Other main characters:
* Adrian Balboa (Talia Shire) insists that her husband has retired after his bruising battle with Ivan Drago in the last film – even when Rocky is tempted by a huge payday if he gets back into the ring.
* Robert ‘Rocky’ Balboa (Sage Stallone) has magically aged a few years during the weeks his father spent in Russia – he now appears to be about 12. When the family move into inner-city Philly, he starts at a new school but is soon bullied. (You know, in that way that sons of world heavyweight boxing champions are often picked on…) As Rocky becomes more and more distracted with training Tommy, Robert is beaten up and feels isolated and alone. He wants to learn how to fight but his dad is too busy to teach him.
* Pauline Peninno (Burt Young) has mucked things up in a big way. He naively signed away the family’s power of attorney to a crooked accountant, who has now wiped out all their wealth. (Does this make sense? Since when did layabout Paulie have that kind of authority?) Rocky and Adrian’s only remaining asset – thankfully, because it keeps the plot going – is the old gym once owned by Rocky’s mentor Mickey Goldmill. Characteristically, Paulie shows little remorse for his fuck-up. He also moots moving to Miami to work as a gigolo.
* The flamboyant, loud and arrogant George Washington Duke (Richard Gant) styles himself as a promoter extraordinaire, and is pretty obviously based on boxing impresario Don King. He wants Rocky to fight one of his young clients, a guy called Union Cane (Michael Williams, a real-life boxer giving a truly dreadful performance). But Rocky resists the idea, so Duke hounds him in the media and in person then later turns his attentions to Rocky’s new protégé.
* The late Mickey Goldmill (Burgess Meredith) appears in some newly filmed flashbacks. Set during the timeframe of Rocky II, and featuring Mickey giving pep talks to Rocky, the scenes are so heavy-handed they very nearly rip through the screen and flop onto the floor.
* Tommy ‘the Machine’ Gunn (Tommy Morrison) is a boxing hopeful from Oklahoma who introduces himself to Rocky on the street and wants him to be his trainer. A walking collection of muscles with a mullet on top, Tommy is a savage brawler who impresses Balboa enough that the older man takes him in, shows him the ropes, encourages him… However, Tommy’s head is then turned by the flashy Duke (and his cleavage-on-legs moll).
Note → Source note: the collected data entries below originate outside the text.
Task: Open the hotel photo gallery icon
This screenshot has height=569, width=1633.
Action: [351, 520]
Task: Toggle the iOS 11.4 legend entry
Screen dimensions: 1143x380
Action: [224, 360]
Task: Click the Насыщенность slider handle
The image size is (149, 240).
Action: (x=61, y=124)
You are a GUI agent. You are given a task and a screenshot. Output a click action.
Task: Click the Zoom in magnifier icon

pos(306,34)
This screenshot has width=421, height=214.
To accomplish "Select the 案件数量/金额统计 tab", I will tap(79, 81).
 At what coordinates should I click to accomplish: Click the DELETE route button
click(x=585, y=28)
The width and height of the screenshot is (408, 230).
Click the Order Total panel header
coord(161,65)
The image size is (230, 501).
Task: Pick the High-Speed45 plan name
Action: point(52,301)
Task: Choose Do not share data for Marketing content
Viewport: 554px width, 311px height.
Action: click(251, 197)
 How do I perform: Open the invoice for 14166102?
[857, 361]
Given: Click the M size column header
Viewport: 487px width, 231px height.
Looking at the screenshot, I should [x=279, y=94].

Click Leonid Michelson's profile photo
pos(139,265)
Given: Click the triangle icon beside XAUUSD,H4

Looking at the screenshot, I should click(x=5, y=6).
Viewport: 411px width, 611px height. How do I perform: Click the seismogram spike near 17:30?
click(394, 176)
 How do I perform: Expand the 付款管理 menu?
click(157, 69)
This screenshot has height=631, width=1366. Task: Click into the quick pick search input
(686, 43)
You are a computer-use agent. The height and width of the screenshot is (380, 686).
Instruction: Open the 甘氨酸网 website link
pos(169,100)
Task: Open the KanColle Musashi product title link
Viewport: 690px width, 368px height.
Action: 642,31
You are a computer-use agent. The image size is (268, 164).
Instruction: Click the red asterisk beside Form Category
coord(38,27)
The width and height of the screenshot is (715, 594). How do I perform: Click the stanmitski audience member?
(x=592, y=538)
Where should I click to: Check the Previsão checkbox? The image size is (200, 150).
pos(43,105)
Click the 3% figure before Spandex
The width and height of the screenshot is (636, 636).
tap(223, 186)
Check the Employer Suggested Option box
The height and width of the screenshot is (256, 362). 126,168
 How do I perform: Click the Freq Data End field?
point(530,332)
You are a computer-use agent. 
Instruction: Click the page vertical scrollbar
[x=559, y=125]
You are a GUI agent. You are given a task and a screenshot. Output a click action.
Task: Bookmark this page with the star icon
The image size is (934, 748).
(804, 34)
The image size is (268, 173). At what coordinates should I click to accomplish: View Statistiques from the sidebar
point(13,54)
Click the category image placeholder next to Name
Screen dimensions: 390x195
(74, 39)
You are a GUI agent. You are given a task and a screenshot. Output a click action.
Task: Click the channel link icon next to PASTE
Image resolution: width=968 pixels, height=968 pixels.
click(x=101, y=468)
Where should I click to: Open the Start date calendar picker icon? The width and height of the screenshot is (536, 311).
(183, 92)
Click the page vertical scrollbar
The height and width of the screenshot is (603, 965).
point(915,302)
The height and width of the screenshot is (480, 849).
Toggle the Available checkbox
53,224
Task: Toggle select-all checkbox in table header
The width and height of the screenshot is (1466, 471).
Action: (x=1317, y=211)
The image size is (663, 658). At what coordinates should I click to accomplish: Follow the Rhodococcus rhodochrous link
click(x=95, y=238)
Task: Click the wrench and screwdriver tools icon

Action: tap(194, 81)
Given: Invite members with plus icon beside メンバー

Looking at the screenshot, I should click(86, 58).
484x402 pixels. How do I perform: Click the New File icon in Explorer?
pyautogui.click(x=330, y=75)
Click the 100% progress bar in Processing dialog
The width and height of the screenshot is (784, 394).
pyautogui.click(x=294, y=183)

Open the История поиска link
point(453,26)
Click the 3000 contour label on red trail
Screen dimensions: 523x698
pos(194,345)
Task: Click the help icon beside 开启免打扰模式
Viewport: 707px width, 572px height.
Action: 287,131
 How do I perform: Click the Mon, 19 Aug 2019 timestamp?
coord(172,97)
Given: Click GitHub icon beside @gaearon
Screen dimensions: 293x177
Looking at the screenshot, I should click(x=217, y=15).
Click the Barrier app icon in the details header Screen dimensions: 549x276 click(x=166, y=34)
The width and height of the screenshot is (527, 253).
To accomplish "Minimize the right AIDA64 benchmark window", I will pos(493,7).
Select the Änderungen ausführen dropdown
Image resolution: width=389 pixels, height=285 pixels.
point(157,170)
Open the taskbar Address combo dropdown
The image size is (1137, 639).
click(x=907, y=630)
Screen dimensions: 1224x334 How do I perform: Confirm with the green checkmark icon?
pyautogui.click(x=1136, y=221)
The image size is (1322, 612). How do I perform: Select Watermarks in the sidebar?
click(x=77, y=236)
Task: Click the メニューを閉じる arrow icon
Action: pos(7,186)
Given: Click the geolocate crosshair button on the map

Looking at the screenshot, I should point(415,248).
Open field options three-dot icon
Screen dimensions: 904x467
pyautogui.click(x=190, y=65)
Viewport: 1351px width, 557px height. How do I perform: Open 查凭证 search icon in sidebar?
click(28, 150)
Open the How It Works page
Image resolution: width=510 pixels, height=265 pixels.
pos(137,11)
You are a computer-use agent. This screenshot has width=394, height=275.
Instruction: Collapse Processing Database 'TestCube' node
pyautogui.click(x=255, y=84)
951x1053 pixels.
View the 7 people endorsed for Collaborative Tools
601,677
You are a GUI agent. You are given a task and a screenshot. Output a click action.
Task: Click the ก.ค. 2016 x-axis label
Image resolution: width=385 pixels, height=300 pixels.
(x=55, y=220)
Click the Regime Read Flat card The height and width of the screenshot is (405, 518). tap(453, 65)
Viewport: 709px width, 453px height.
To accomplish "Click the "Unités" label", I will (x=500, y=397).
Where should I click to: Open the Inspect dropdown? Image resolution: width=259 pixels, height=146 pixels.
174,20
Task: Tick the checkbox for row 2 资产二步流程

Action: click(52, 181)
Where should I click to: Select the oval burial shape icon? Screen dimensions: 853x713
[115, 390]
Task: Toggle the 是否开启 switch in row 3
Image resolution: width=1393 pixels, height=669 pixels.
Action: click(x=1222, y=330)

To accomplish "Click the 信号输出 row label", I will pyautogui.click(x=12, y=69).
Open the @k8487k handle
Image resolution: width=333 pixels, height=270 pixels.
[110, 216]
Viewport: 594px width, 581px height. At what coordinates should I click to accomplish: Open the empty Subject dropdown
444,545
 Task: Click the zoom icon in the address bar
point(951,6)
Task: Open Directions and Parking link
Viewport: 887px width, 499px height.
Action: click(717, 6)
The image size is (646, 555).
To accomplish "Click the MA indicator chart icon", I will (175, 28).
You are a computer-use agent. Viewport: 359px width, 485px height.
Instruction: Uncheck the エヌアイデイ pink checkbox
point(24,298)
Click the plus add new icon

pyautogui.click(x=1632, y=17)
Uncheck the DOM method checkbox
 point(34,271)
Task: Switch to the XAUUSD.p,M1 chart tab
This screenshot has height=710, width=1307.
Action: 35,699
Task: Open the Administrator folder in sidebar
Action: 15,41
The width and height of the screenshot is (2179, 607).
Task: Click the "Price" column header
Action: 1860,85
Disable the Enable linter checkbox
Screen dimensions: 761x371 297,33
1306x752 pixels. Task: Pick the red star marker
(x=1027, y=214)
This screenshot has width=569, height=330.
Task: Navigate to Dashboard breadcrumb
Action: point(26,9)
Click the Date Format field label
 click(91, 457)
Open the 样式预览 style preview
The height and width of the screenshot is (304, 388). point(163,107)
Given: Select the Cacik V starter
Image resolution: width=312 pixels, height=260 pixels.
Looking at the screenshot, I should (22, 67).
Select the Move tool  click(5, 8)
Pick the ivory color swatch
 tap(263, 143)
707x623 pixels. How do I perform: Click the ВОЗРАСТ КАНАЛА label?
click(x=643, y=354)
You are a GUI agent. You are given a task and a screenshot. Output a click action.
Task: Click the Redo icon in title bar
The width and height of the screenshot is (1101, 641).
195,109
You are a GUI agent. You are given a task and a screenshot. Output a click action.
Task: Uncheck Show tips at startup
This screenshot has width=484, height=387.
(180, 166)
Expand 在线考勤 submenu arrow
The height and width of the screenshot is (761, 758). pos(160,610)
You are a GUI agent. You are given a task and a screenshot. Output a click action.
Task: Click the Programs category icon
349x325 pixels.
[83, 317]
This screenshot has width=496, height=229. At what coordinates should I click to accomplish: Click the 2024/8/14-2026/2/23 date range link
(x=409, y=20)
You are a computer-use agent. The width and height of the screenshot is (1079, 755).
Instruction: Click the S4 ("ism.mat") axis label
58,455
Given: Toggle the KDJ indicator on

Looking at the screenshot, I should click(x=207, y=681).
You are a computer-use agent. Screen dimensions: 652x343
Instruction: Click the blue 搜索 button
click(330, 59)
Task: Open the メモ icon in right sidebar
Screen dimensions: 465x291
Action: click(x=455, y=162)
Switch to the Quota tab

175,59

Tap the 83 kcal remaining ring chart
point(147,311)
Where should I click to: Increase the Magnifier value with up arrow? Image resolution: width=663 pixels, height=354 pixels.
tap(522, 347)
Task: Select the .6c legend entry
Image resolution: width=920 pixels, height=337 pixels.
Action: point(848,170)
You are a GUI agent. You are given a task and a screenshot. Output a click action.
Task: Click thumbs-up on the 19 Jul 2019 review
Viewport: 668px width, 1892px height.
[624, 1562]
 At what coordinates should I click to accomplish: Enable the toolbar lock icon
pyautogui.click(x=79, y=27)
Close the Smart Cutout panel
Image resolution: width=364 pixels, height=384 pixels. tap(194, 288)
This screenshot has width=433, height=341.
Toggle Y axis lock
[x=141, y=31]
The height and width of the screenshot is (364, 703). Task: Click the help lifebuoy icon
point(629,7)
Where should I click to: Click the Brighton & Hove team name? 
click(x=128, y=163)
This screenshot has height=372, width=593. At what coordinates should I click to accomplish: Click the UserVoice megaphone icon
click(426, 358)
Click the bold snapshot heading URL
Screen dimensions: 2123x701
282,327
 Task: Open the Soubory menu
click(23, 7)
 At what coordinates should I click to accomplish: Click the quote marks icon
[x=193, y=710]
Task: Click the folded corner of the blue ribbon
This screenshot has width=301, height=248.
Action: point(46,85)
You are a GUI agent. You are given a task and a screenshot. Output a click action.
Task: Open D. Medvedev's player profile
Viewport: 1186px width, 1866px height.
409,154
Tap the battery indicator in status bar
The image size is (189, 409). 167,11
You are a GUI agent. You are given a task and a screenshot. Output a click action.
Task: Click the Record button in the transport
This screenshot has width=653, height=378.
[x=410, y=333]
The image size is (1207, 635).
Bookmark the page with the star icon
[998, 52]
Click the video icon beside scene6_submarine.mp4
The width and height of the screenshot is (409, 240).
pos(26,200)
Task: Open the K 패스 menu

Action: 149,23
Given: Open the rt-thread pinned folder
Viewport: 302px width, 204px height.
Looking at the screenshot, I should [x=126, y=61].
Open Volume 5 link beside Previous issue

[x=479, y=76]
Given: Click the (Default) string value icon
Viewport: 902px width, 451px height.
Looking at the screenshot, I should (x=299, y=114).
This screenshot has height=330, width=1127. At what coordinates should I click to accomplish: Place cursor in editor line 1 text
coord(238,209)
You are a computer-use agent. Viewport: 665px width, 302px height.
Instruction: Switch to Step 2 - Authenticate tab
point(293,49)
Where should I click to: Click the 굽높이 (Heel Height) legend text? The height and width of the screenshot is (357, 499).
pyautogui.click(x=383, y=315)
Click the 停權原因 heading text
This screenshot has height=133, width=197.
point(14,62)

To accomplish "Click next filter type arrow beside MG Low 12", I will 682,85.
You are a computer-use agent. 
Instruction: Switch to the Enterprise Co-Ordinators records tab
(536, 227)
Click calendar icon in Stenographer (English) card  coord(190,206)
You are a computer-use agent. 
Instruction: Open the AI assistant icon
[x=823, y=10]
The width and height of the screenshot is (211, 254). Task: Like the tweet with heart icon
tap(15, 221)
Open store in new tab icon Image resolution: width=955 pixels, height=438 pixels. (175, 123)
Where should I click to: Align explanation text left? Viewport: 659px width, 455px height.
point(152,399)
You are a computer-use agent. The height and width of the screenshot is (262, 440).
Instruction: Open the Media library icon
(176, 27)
Morrison gives a pretty flat performance of a one–note character.

Key scene: When Tommy gets a chance to fight world champion Union Cane, Rocky watches the bout on television – and he throws or ducks every punch along with his friend. When a victorious Tommy then gives a speech, he says he wants to thank one man in particular and Rocky’s chest puffs out in pride… only for Tommy to say he owes everything to Duke.

Review: If this lacklustre film is about anything, it’s about fatherhood. At one point, Rocky says that having his son was like being born again; it gave him a second chance. Rocky himself has lost his own father figure (trainer Mickey, who died in Rocky III) and is now attempting to take on the role of a parental mentor. However, the person who he should be focusing on – his son, Robert – gets ignored because Rocky has acquired a surrogate in the form of Tommy. (All of this has an extra level to it: Robert is played by Sylvester Stallone’s real-life son.) But the choice of storyline has an odd emotional effect. Rocky is the film’s lead character and yet is behaving so appallingly – being such a poor father – that we don’t have any sympathy for him. Tommy, meanwhile, is soon revealed to be a selfish chancer. Robert should be the one we root for, and it’s actually not a bad performance from 13-year-old Sage Stallone, but he gets relatively little screen time. It constantly feels like the movie, not just Rocky, is distracted. Elsewhere, the clunky plot that strips the Balboas of their wealth overnight is pretty laughable. The high times of the previous sequels (flashy cars, mansions, robot butlers) has gone, and now Rocky and co are back in a working-class ghetto. (‘This neighbourhood’s coming down with tooth decay,’ says Paulie.) Director John Avildsen is going for the kind of stark realism he used in the original movie, but it now comes off as artificial. Rocky might start wearing his old hat, old locations might get reused, old scenes echoed. But it’s all undercut by a cast who are either coasting or not good enough, a hip-hop-flavoured score that feels out of place, and lots of soft Hollywood lighting. Then the finale is just risible. Tommy goads Rocky into brawling on a Philadelphia street and the resulting fight is shot with tricksy frame rates, irritating editing and the kind of staging you usually only see in music videos. Rocky wins and everyone around him acts like a 45-year-old man beating up the world heavyweight boxing champion in the gutter is a perfectly reasonable thing to happen.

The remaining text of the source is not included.